Antidepressants like Zoloft May Increase Suicidal Risk in Young Adults
Zoloft (sertraline) is a new-age psychiatric drug classified within a group of drugs known as selective serotonin reuptake inhibitors (SSRIs), as was cited by medical journals. As an antidepressant, it primarily functions by alleviating certain psychiatric disorders by regulating serotonin levels in the brain altering chemical imbalances, which in turn improves a patient’s depressive state. However, as its efficacy has been highly esteemed by some medical experts in depression treatment, Zoloft has also been linked to controversies involving the adverse effects associated with the use of the antidepressant.

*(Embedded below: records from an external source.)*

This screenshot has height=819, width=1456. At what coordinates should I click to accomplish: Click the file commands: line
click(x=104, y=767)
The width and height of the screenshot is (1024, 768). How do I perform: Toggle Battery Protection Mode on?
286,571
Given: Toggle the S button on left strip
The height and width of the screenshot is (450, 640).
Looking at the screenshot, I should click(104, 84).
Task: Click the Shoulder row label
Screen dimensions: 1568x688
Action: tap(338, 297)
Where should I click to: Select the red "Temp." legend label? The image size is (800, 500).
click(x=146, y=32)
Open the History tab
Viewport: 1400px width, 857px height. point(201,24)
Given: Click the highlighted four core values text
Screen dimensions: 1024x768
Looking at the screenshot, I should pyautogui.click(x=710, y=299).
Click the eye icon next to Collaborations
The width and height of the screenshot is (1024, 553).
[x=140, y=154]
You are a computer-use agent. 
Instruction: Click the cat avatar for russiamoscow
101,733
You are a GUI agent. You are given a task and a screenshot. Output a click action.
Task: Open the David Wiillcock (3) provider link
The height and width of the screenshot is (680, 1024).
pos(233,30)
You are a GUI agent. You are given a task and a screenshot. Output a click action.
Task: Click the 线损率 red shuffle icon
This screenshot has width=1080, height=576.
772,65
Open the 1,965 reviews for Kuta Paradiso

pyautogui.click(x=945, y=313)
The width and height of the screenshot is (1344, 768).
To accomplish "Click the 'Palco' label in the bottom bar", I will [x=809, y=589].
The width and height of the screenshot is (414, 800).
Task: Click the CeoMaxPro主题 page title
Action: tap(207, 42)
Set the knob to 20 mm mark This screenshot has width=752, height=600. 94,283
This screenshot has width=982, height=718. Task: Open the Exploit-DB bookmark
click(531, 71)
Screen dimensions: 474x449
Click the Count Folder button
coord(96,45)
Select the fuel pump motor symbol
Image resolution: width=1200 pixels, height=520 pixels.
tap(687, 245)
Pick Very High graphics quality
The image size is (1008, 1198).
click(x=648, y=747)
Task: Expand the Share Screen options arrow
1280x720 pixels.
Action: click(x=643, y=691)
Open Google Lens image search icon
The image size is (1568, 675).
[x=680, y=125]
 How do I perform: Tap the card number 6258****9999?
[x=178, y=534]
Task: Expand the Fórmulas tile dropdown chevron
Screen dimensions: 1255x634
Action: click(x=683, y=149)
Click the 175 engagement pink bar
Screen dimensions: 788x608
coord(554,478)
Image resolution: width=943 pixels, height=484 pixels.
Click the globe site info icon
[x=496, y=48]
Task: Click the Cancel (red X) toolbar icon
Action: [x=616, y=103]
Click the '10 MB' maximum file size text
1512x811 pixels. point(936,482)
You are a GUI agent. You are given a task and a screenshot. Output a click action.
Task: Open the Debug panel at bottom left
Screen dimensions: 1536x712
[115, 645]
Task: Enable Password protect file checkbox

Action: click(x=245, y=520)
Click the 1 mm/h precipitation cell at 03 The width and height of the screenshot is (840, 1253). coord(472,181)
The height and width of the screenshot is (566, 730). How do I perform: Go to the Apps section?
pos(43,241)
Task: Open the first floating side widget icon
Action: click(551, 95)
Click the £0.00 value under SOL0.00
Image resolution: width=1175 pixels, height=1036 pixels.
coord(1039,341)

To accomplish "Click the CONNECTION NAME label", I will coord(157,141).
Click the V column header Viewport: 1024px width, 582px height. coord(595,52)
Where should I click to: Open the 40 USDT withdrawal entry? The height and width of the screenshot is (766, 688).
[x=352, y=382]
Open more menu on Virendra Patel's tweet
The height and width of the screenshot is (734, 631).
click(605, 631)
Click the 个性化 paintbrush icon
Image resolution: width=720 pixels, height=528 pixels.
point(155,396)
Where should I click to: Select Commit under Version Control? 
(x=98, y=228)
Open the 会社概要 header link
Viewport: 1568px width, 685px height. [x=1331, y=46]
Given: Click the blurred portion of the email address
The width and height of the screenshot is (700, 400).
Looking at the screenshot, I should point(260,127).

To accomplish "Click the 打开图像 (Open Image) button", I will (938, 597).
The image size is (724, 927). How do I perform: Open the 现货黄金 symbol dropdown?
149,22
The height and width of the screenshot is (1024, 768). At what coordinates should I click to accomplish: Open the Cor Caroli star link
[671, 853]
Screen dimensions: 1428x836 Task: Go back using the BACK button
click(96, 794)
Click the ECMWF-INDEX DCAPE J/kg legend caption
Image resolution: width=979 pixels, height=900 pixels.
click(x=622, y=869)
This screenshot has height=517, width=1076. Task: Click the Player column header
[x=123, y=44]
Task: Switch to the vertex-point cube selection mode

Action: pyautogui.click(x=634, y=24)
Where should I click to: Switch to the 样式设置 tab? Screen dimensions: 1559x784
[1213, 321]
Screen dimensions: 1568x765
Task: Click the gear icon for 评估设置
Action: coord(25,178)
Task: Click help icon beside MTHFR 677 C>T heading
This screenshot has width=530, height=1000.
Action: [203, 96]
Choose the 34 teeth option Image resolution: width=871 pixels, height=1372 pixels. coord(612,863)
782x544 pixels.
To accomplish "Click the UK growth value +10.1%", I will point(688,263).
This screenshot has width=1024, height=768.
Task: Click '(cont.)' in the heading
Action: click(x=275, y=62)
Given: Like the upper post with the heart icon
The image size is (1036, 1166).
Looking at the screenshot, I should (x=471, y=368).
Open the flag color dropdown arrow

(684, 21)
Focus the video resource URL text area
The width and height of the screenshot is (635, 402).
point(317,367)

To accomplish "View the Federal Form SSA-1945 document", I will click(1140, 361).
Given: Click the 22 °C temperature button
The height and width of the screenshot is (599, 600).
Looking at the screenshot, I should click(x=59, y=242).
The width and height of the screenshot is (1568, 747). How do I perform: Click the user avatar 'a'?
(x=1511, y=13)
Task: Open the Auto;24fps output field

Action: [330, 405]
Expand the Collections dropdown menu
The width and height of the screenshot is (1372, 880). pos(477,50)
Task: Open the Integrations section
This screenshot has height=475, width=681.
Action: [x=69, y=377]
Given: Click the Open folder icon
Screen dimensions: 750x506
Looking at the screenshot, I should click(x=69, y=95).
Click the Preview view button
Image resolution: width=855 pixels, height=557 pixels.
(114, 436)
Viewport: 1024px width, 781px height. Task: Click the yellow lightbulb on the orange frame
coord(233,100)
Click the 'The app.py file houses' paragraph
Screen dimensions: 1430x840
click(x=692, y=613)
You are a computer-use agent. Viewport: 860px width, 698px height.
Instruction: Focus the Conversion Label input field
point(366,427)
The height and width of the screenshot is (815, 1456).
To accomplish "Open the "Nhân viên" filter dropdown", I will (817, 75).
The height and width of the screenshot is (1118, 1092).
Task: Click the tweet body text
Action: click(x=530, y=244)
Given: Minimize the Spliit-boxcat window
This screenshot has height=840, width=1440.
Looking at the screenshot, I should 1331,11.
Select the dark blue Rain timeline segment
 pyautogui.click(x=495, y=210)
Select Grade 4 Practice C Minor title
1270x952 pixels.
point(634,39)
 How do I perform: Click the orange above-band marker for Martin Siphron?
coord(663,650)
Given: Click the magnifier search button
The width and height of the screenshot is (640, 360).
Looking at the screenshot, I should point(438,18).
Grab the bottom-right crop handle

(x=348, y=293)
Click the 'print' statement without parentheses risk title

Findings from an early study by the United States Food and Drug Administration (FDA) reportedly revealed the possible link that ties SSRI antidepressants including Zoloft to an increased risk of suicidal ideation (thoughts or planning to commit suicide) in children, and adolescents affected by major depressive disorder (MDD). Following a detailed review of data from a number of controlled clinical trials of more than 2,000 children, the FDA revealed a doubled risk of suicidal thinking or behavior, including actual suicide attempts in participants who took SSRIs, compared to patients who were given sugar pills as placebo.
With supporting scientific evidence indicating that Zoloft and other brands of antidepressants may pose a substantial risk of serious or even life-threatening adverse effects, the U.S. Food and Drug Administration (FDA) adopted a “black box” warning in February 2005 — the most serious type of warning in prescription drug labeling – highlighting how SSRI antidepressants may increase the risk of suicidal thinking and behavior in some children, and adolescents with MDD.
Within a decade following its introduction into the retail market, Pfizer, the drug maker of Zoloft, has been reportedly at the receiving end of several lawsuits allegedly claiming injuries caused by the inadvertent effects of the antidepressant. Nevertheless, mental health expert discourage younger patients from ceasing the use of their antidepressant especially if they have benefited from the therapy, with careful supervision by a medical professional.